Instructions to follow:
Express each line of the records as a separate string in a JSON list, leaving out blank lines.
··· Data ···
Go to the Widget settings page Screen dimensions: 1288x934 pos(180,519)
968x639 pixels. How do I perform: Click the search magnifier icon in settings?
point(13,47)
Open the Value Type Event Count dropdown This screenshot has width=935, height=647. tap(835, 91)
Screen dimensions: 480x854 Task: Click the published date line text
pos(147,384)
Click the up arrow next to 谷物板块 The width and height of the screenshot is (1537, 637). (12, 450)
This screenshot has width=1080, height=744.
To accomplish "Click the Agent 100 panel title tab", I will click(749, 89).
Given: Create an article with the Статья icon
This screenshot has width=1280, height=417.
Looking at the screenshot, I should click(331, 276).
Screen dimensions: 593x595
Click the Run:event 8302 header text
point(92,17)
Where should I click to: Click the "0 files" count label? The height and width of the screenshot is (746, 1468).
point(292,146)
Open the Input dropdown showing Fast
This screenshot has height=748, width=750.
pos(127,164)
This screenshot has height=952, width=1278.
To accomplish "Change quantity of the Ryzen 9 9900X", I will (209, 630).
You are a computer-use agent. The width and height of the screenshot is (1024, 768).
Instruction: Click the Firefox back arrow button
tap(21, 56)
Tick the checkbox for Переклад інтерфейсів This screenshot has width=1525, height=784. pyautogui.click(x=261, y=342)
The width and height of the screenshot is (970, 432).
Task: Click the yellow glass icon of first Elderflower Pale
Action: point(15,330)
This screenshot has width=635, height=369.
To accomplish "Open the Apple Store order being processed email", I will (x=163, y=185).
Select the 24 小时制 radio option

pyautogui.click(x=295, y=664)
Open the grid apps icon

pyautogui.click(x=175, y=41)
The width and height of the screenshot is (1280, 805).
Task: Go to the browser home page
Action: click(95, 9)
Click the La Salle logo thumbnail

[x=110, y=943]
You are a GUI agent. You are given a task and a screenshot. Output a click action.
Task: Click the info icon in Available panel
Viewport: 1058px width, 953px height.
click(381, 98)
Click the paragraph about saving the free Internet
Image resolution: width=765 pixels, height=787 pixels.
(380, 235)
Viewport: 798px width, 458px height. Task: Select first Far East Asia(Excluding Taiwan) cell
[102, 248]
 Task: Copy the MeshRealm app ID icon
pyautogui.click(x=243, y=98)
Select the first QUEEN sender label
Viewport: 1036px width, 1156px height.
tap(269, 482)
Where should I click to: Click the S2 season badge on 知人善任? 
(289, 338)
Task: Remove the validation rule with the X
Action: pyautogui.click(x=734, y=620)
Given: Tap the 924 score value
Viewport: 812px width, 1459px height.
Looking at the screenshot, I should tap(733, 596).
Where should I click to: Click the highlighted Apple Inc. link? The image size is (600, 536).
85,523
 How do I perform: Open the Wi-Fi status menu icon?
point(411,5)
···
The result:
[
  "Go to the Widget settings page Screen dimensions: 1288x934 pos(180,519)",
  "968x639 pixels. How do I perform: Click the search magnifier icon in settings?",
  "point(13,47)",
  "Open the Value Type Event Count dropdown This screenshot has width=935, height=647. tap(835, 91)",
  "Screen dimensions: 480x854 Task: Click the published date line text",
  "pos(147,384)",
  "Click the up arrow next to 谷物板块 The width and height of the screenshot is (1537, 637). (12, 450)",
  "This screenshot has width=1080, height=744.",
  "To accomplish \"Click the Agent 100 panel title tab\", I will click(749, 89).",
  "Given: Create an article with the Статья icon",
  "This screenshot has width=1280, height=417.",
  "Looking at the screenshot, I should click(331, 276).",
  "Screen dimensions: 593x595",
  "Click the Run:event 8302 header text",
  "point(92,17)",
  "Where should I click to: Click the \"0 files\" count label? The height and width of the screenshot is (746, 1468).",
  "point(292,146)",
  "Open the Input dropdown showing Fast",
  "This screenshot has height=748, width=750.",
  "pos(127,164)",
  "This screenshot has height=952, width=1278.",
  "To accomplish \"Change quantity of the Ryzen 9 9900X\", I will (209, 630).",
  "You are a computer-use agent. The width and height of the screenshot is (1024, 768).",
  "Instruction: Click the Firefox back arrow button",
  "tap(21, 56)",
  "Tick the checkbox for Переклад інтерфейсів This screenshot has width=1525, height=784. pyautogui.click(x=261, y=342)",
  "The width and height of the screenshot is (970, 432).",
  "Task: Click the yellow glass icon of first Elderflower Pale",
  "Action: point(15,330)",
  "This screenshot has width=635, height=369.",
  "To accomplish \"Open the Apple Store order being processed email\", I will (x=163, y=185).",
  "Select the 24 小时制 radio option",
  "pyautogui.click(x=295, y=664)",
  "Open the grid apps icon",
  "pyautogui.click(x=175, y=41)",
  "The width and height of the screenshot is (1280, 805).",
  "Task: Go to the browser home page",
  "Action: click(95, 9)",
  "Click the La Salle logo thumbnail",
  "[x=110, y=943]",
  "You are a GUI agent. You are given a task and a screenshot. Output a click action.",
  "Task: Click the info icon in Available panel",
  "Viewport: 1058px width, 953px height.",
  "click(381, 98)",
  "Click the paragraph about saving the free Internet",
  "Image resolution: width=765 pixels, height=787 pixels.",
  "(380, 235)",
  "Viewport: 798px width, 458px height. Task: Select first Far East Asia(Excluding Taiwan) cell",
  "[102, 248]",
  " Task: Copy the MeshRealm app ID icon",
  "pyautogui.click(x=243, y=98)",
  "Select the first QUEEN sender label",
  "Viewport: 1036px width, 1156px height.",
  "tap(269, 482)",
  "Where should I click to: Click the S2 season badge on 知人善任? ",
  "(289, 338)",
  "Task: Remove the validation rule with the X",
  "Action: pyautogui.click(x=734, y=620)",
  "Given: Tap the 924 score value",
  "Viewport: 812px width, 1459px height.",
  "Looking at the screenshot, I should tap(733, 596).",
  "Where should I click to: Click the highlighted Apple Inc. link? The image size is (600, 536).",
  "85,523",
  " How do I perform: Open the Wi-Fi status menu icon?",
  "point(411,5)"
]